Garmin-Asus Android Power: nuvifone A10 and A50 Review
Generally, the A10 is a responsive phone when not playing Angry Bird, and even then the retardation only comes in when the stage demands high CPU counts, birds and pigs and who knows what. The generous amount of ram provided in this phone is a blessing, as things only start feeling sluggish when you really open lots of application and leave them hanging to dry for at least one day. But then again, there is nothing a task manager can’t do or recover the precious megabytes of ram for you.
Calls-wise, other than the unfortunate placement of the microphone that may cause some disturbance to some right-handed users, it can be considered as receptive.
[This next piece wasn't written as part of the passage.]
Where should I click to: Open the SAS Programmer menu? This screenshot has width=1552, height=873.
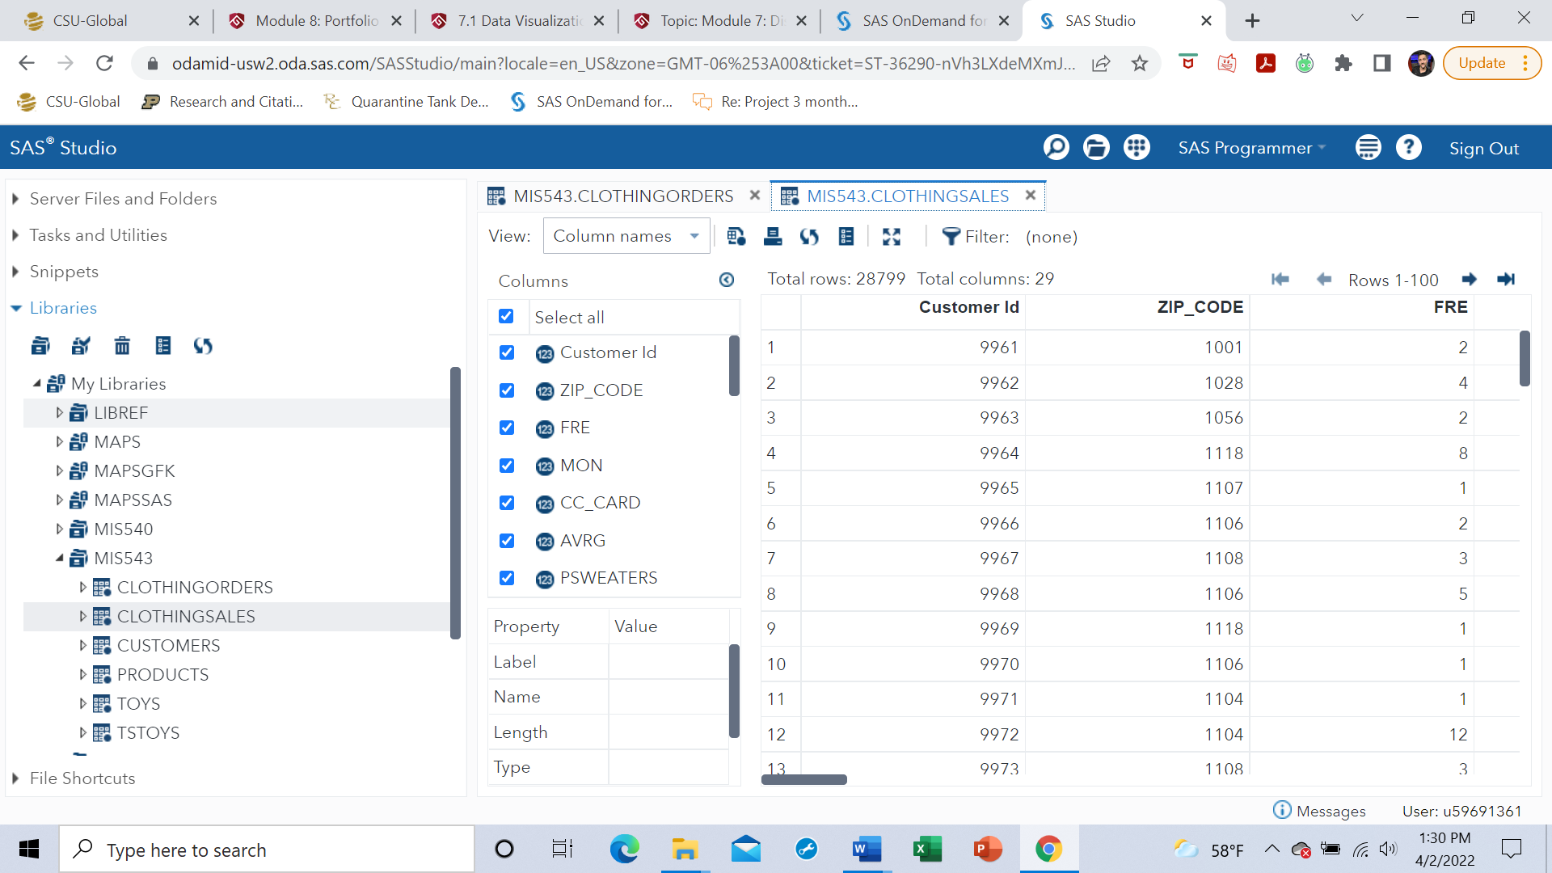click(x=1251, y=148)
Voice received on the other end of the phone call is commented to be clear and quiet, little background noise is captured; and more importantly, when on speaker mode, the reception of voices is superb even when in a noisy car (nope, being the law abiding person that I am, I did not make any phone calls while driving).
On the topic of driving, the GPS function of the lovely Garmin-ASUS sure came in handy and in fact more than handy. The lock on is fast even on a cold start, though the assisted GPS also played a part. After the cold start, locking on to the signal is almost instantaneous. The Garmin GPS software is just a dear, be it looking for petrol station, or looking for the nearest eatery, the software is able to just search about anything.
Lastly, be forewarned, if using the A10 as both a GPS and phone, please use the car dock with car charger. The battery when on this combo drains pretty fast, though this is not to be unexpected. With minimal or no usage of GPS (yes you can turn off the GPS), the A10 lasts about one and half day on 3G network with light data surfing and calls. Battery drains in proportion to the amount and intensity of application/data/voice usages.